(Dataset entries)

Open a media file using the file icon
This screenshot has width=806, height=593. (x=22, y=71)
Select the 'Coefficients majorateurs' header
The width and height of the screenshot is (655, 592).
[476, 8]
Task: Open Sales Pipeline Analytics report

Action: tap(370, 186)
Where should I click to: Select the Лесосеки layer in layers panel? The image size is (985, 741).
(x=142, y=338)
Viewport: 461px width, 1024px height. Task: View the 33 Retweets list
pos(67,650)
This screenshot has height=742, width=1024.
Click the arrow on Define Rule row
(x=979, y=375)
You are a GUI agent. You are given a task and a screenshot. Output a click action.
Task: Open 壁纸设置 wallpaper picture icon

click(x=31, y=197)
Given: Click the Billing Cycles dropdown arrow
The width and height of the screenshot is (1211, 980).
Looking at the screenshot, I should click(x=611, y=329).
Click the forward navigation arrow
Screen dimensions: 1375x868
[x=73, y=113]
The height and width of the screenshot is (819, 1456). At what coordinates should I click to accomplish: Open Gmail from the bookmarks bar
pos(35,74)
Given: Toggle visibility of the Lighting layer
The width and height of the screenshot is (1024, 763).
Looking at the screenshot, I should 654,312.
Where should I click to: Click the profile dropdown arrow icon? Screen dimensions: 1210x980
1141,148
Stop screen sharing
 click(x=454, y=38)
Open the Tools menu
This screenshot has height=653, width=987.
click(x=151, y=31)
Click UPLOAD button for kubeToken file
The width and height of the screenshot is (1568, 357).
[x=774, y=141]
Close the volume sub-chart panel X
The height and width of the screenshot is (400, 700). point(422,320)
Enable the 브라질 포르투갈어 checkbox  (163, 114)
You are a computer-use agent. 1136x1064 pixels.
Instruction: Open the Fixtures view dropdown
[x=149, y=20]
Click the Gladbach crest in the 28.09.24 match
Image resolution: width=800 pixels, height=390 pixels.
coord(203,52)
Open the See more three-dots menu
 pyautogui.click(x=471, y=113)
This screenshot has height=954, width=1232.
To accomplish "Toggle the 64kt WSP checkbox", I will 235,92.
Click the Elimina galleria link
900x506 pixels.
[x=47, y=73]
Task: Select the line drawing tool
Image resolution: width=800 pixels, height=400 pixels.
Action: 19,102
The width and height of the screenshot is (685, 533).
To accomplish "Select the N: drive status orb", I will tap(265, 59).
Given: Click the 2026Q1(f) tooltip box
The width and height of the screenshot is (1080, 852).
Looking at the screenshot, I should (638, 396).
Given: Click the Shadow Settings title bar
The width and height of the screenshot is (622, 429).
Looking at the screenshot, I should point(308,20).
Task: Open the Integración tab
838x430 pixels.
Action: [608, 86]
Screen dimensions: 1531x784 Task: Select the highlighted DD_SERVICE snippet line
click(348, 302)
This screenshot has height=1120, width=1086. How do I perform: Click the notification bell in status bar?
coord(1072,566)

→ Problem requirements
Some lines above hold the word "agent". Copy all of them.

→ Result of the task
You are a GUI agent. You are given a task and a screenshot. Output a click action.
You are a computer-use agent. 1136x1064 pixels.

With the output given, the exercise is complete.